NEW YORK – US President Barack Obama’s anti-Islamic State (IS) efforts gained momentum on Tuesday as he told Congressional leaders that he does not need their approval for his planned anti-jihadist operations in Iraq and Syria.
“The president told the [Congressional] Leaders that he has the authority he needs to take action against ISIL in accordance with the mission he will lay out in his address tomorrow night,” the White House said in a statement.
“He reiterated his belief that the nation is stronger and our efforts more effective when the president and Congress work together to combat a national security threat like” IS – the extremist group that is also known as ISIS and ISIL.
The meeting came ahead of Obama’s primetime address to the US public on Wednesday, when he will outline plans for “degrading and ultimately destroying the terrorist group” that imposes centuries-old religious edicts in its self-declared caliphate.
Obama will speak to the nation as John Kerry, his top diplomat, travels to the Middle East for Saudi-hosted talks with Arab leaders on Thursday in a bid to bring Sunni Arab nations more firmly into a coalition that is dominated by Western and Shia forces.
Paul Findley, a 22-year veteran member of the House of Representatives and co-author of the War Powers Resolution, which limited a US president’s power to wage armed conflicts overseas, warned that Obama’s sidestepping of Congress is unlawful.
“Congress must decide whether to bomb Iraq or Syria, or both. The president has no authority to bomb either,” he told Rudaw on Tuesday. “He violates the Constitution with every bomb he sends to Iraq.
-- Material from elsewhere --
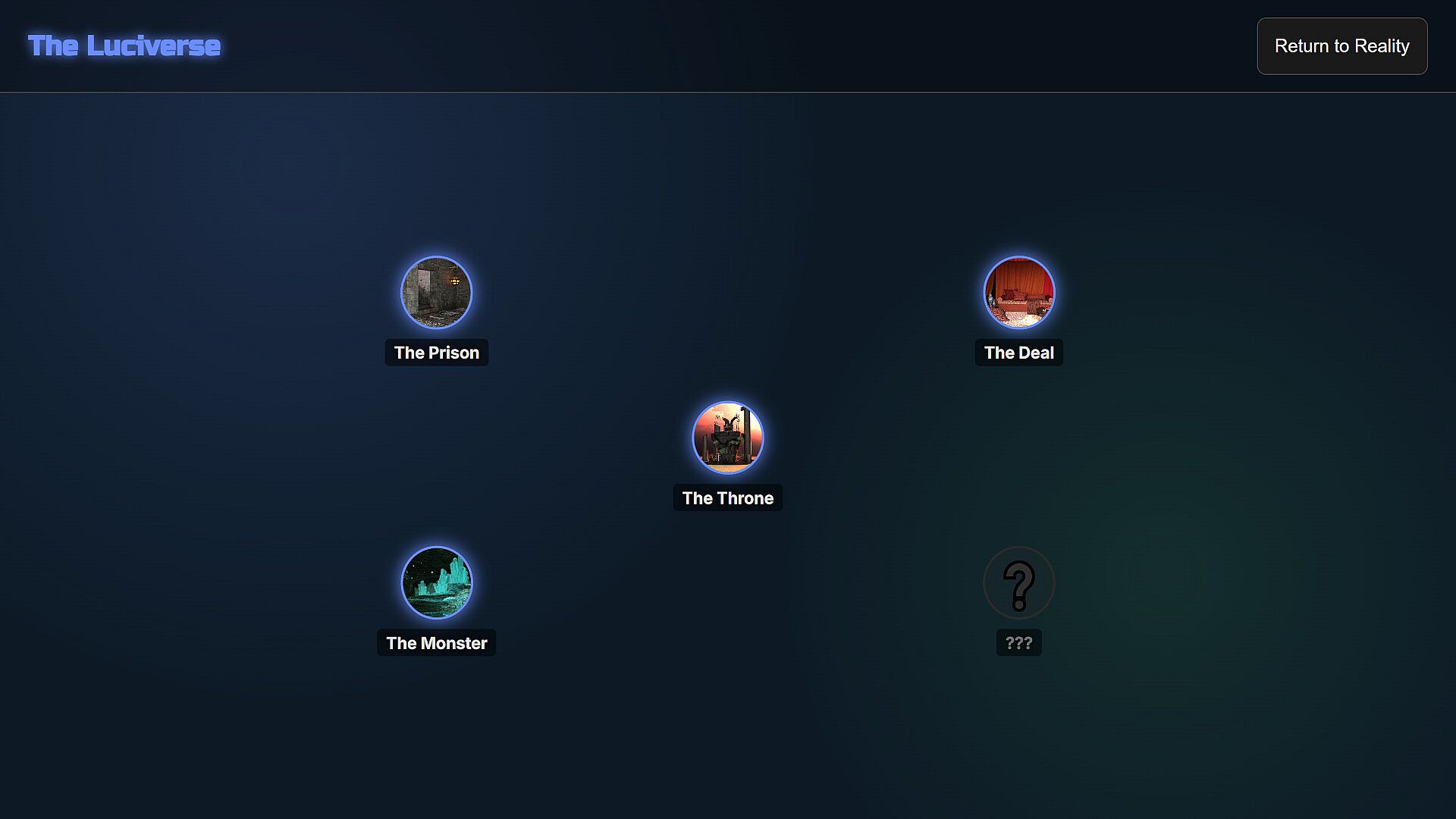Click the "???" mystery label
The width and height of the screenshot is (1456, 819).
click(x=1018, y=643)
Ordering acts of war is too serious a decision to leave to one man.”
US fighters and drones pounded IS targets on Monday and Tuesday, destroying more than a dozen vehicles, helping Iraqi forces and Sunni militiamen hold the Haditha Dam and bringing the number of US airstrikes to 153 since August, the Pentagon said in a statement.
Despite war weariness across the US and Obama’s reluctance for new military ventures, recent opinion polls by CNN and Washington Post-ABC News indicate a hardening in American attitudes against IS and support for airstrikes and even US ground troops.
Anti-IS efforts have gained traction since the release of videos showing a British-sounding IS militiaman beheading the American journalists Steven Sotloff and James Foley as well as gruesome executions of captured Kurdish troops.
US State Department spokeswoman Marie Harf said Iraq’s new government, which includes Shias, Sunnis and Kurds, was a “milestone” in the fight-back against IS, which is estimated to control an area the size of Jordan with as many as eight million inhabitants.
“We certainly pushed any outside country … to support the Iraqi forces themselves and the Kurdish forces as the answer, security-wise, to the ISIL problem; it’s not militias; it’s not extra-governmental organizations,” she told reporters on Tuesday.
Attacking IS in Syria remains awkward for the White House, stoking concerns that it would bolster Syrian president Bashar al-Assad, who is accused of atrocities against civilians during a three-and-a-half year uprising against his rule.
The International Crisis Group warned of an increasingly-complex war in Syria, where al-Assad’s sectarian regime and IS have emerged as more powerful than Free Syrian Army and more moderate opposition forces, which are struggling in the north-west city of Aleppo.
“At stake in Aleppo is not regime victory but opposition defeat,” said the group’s analyst Noah Bonsey. “If that occurs, the war would continue, pitting regime and allied forces lacking capacity to reconquer north and east Syria against an emboldened IS strengthened by recruits from rebel remnants”.